Idea of Happiness is the second studio album by Australian electropop band Van She, released on 10 July 2012 through Modular Recordings. It received generally favourable reviews from critics and peaked at number 28 on the ARIA Albums Chart.

==Critical reception==

Idea of Happiness received a score of 65 out of 100 on review aggregator Metacritic based on five critics' reviews, indicating "generally favorable" reception. DIYs Colm McAuliffe described it as "a relentlessly, resolutely sunkissed cruise through a midsummer night's dream of synth pop Utopia", one that "ensures that all cynicism needs to be checked in order to enjoy even a smidgen of the album". Tim Sendra of AllMusic called the album "a synth lover's delight as each song is built around some of the nicest, fattest, squelchiest vintage tones around. Add to that a nice line in alternately joyful and melancholy songcraft that sits firmly in the same '80s-inspired ballpark as labelmates Cut Copy, and you've got something pretty pleasing to the ears".
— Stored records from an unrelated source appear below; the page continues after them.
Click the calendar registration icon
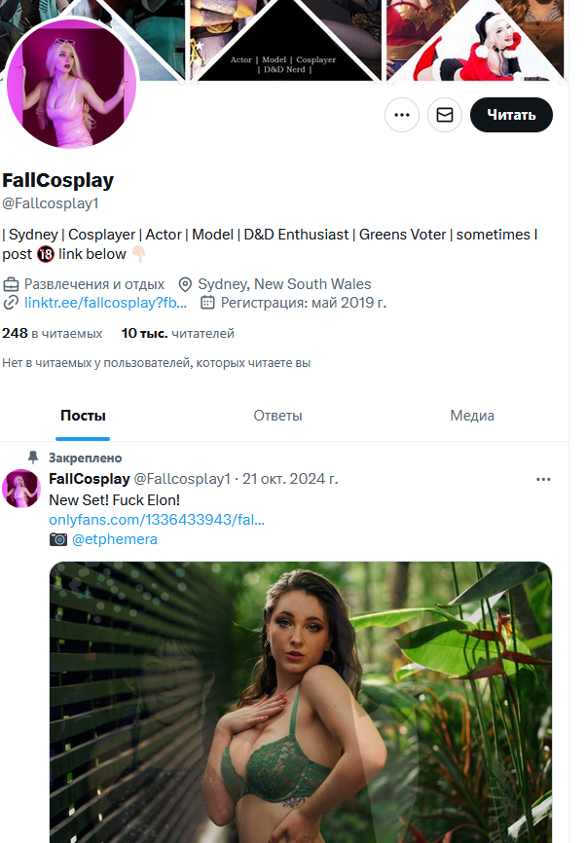The height and width of the screenshot is (843, 586). 207,303
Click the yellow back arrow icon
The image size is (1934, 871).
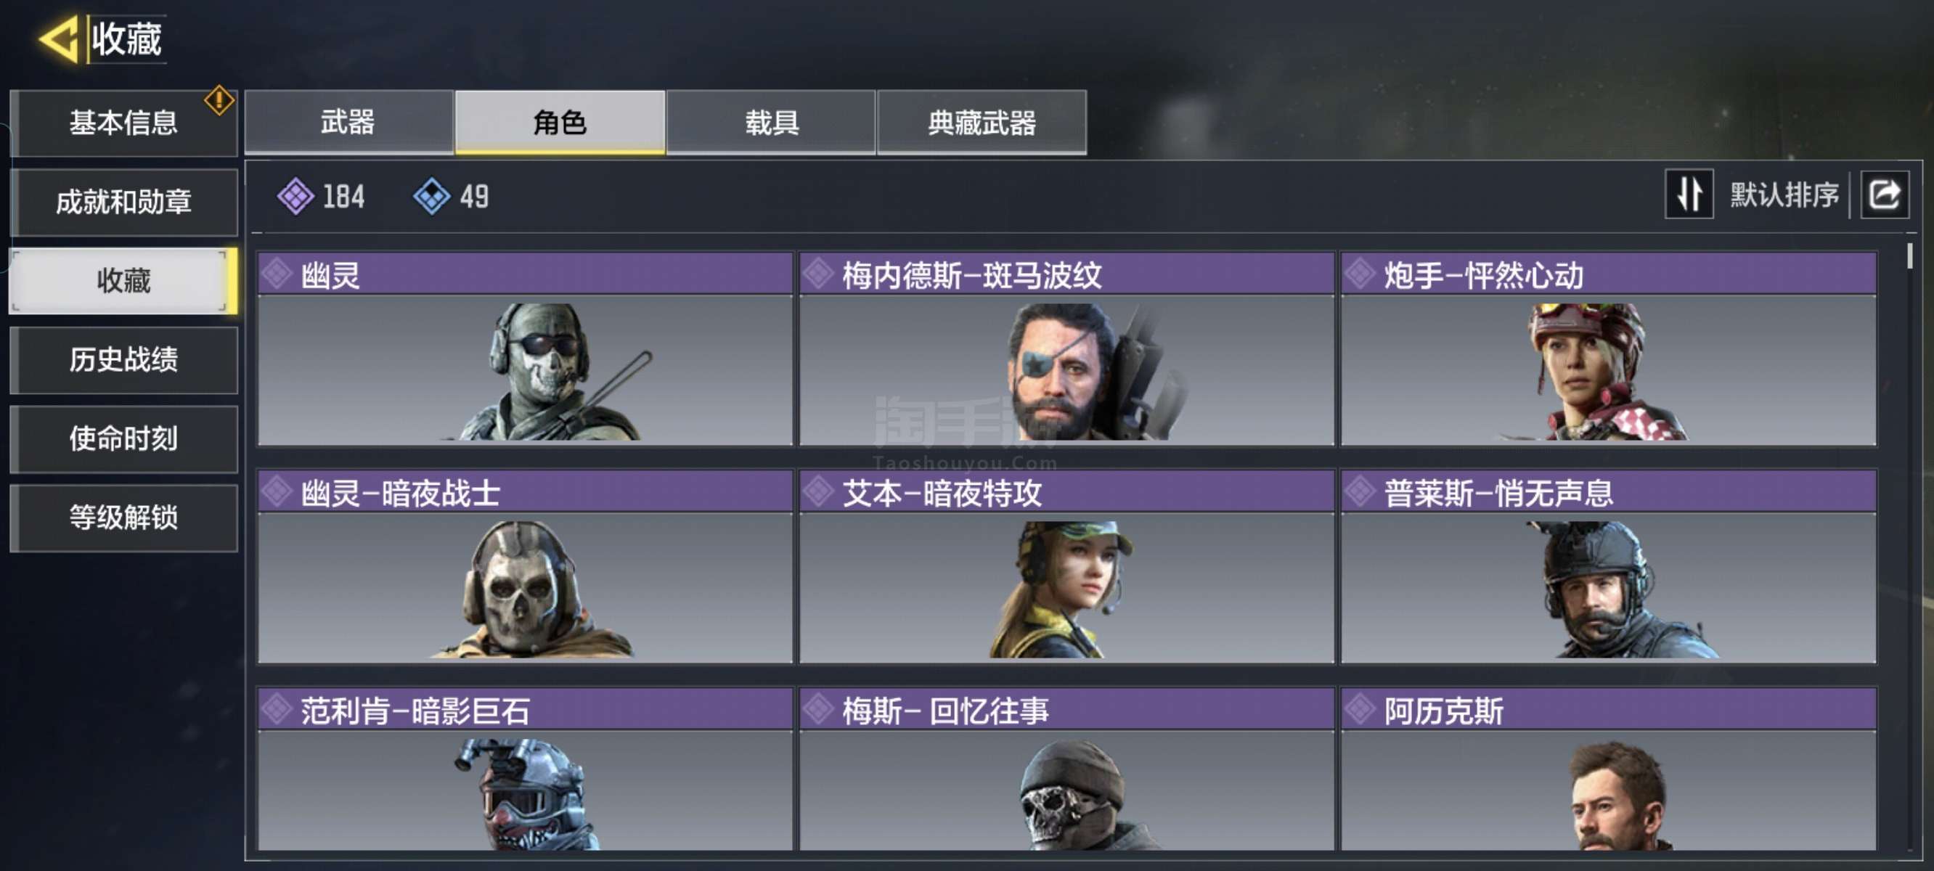(59, 39)
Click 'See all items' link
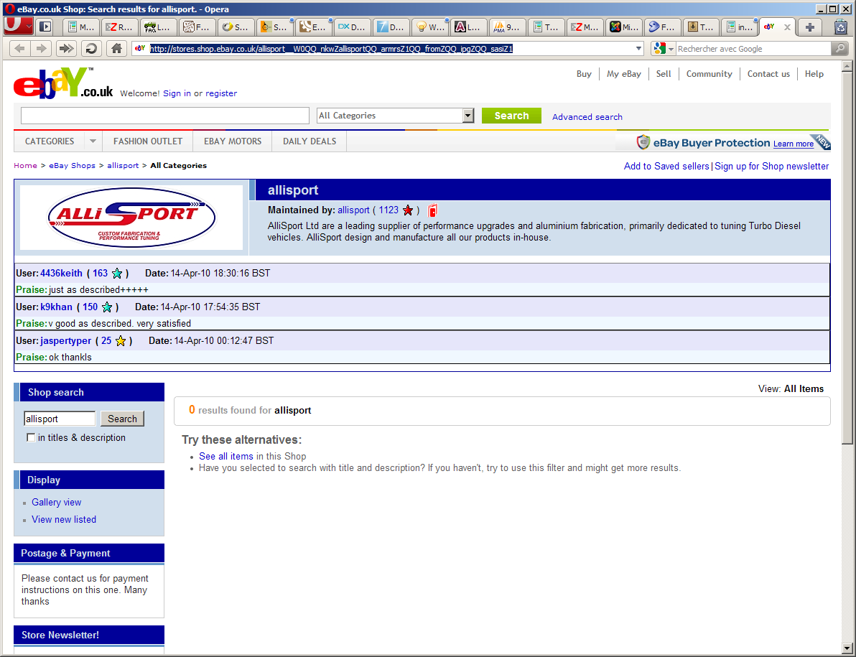 (226, 457)
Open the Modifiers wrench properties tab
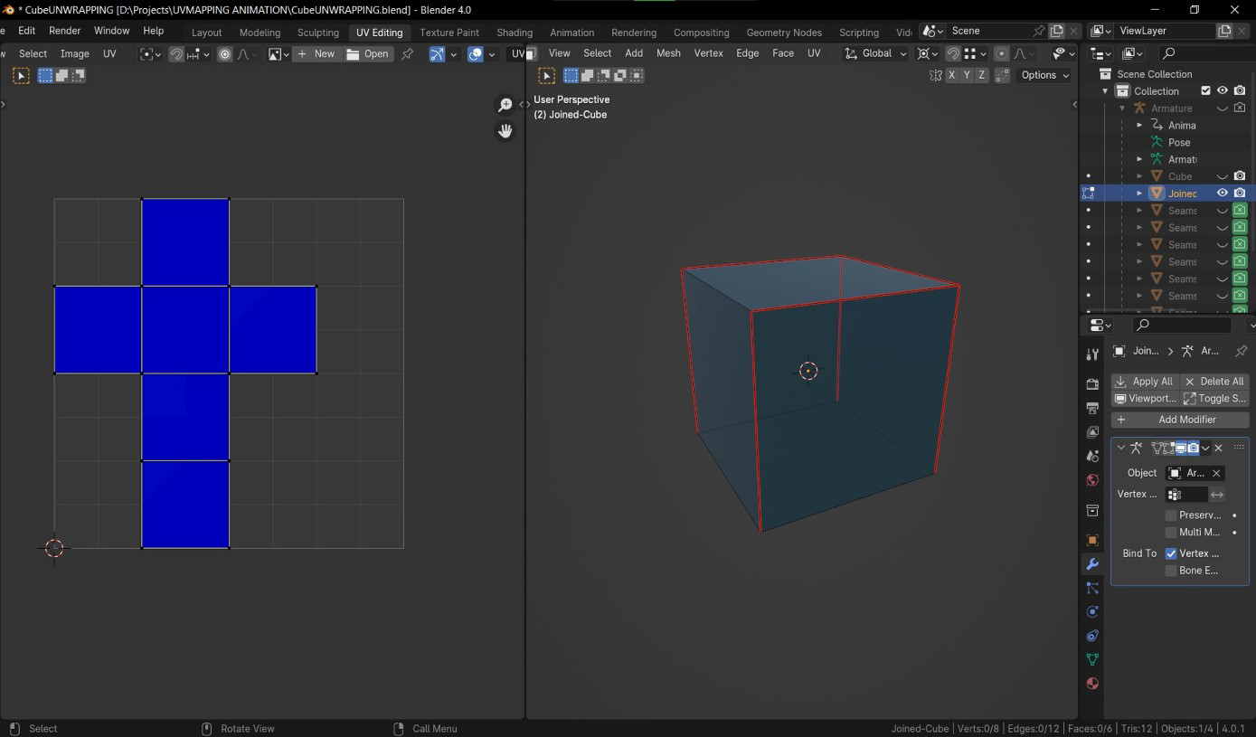The width and height of the screenshot is (1256, 737). (x=1092, y=564)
Ryan Foley of the Boston Phoenix felt that the album "succeeds in its diligent quest to soundtrack our summers" and it "never tries to re-imagine the concept of the summer album or, at the very least, the genre of synthpop". Zach Kelly, reviewing the album for Pitchfork opined that "there isn't a lot that you're going to want take away with you after these 40 minutes are through. Still, there is something to be said for its ability to hold your attention while it's on, though perhaps not independently of whether or not you happen to be on a cool boat at the time."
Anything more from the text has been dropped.